## Records for processing

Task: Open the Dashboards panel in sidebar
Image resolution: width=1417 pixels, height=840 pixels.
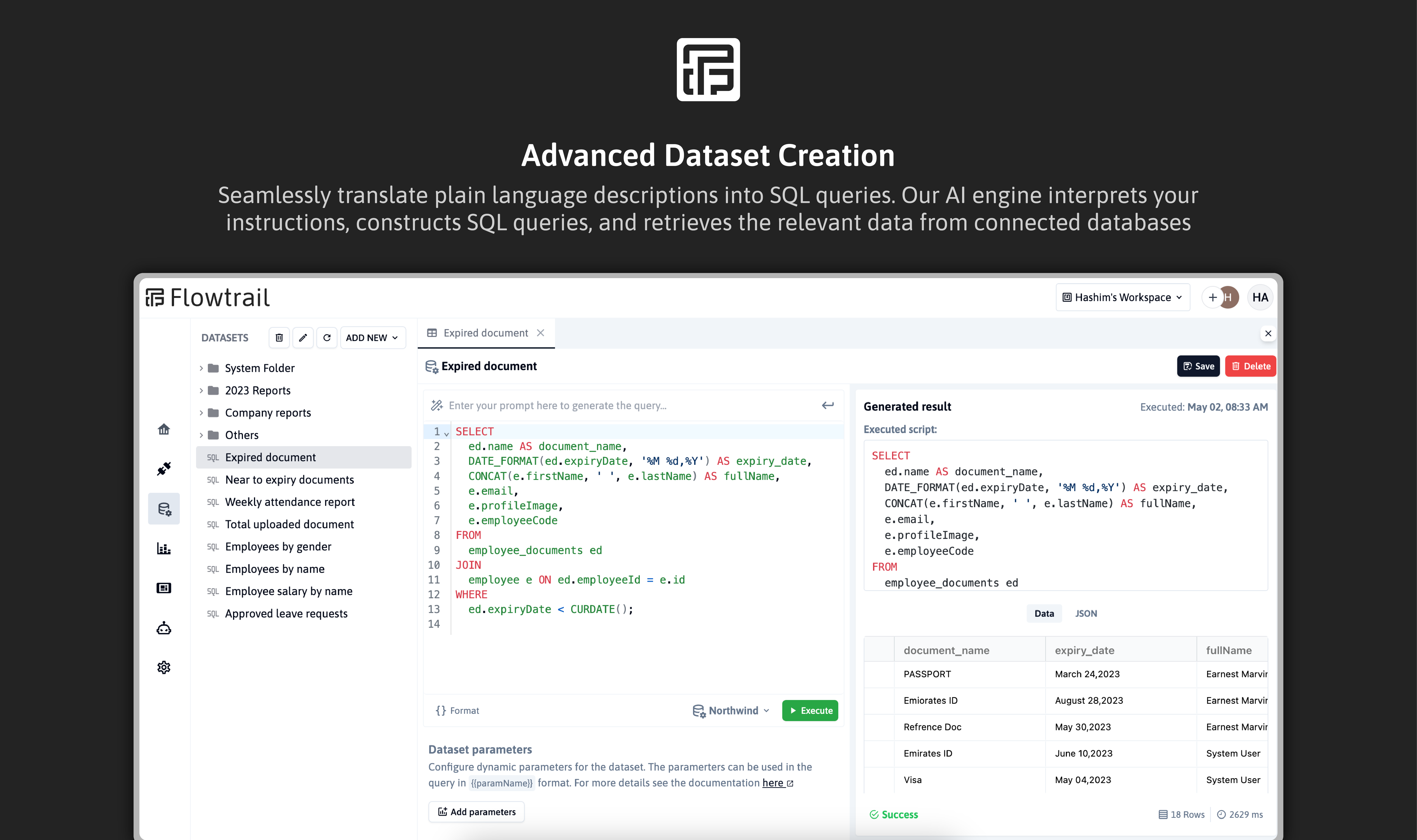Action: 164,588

* * *

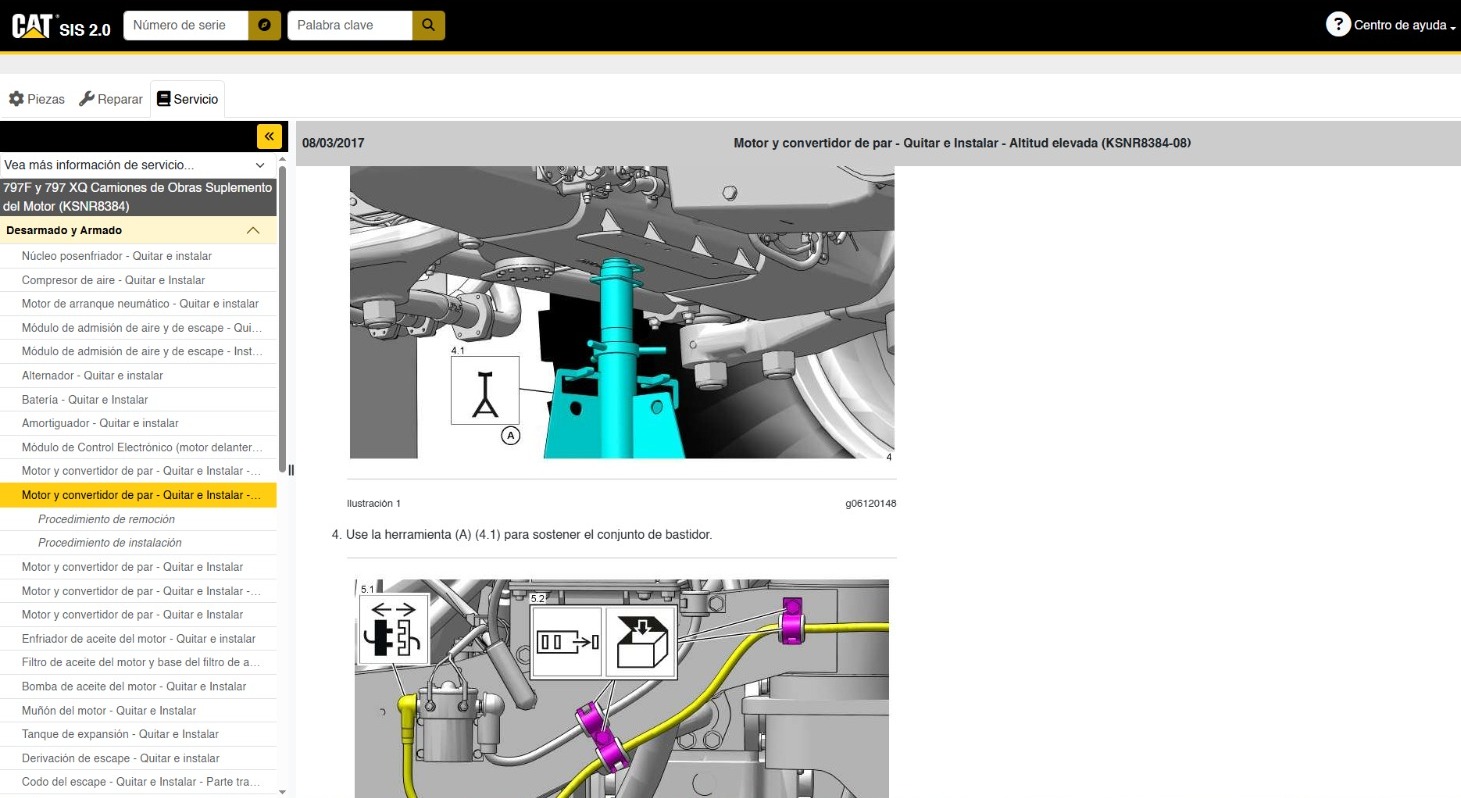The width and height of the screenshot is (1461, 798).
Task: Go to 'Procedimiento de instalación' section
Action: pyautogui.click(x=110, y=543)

==

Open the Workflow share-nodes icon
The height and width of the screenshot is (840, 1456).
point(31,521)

## Stated goal
Please rewrite the entries between the lines holding "Task: Open the Dashboards panel in sidebar" and "Action: 164,588", inclusive, swapping "sidebar" for "side menu" and leaving everything else as it stands; omit the pictures.

## Exercise solution
Task: Open the Dashboards panel in side menu
Image resolution: width=1417 pixels, height=840 pixels.
Action: 164,588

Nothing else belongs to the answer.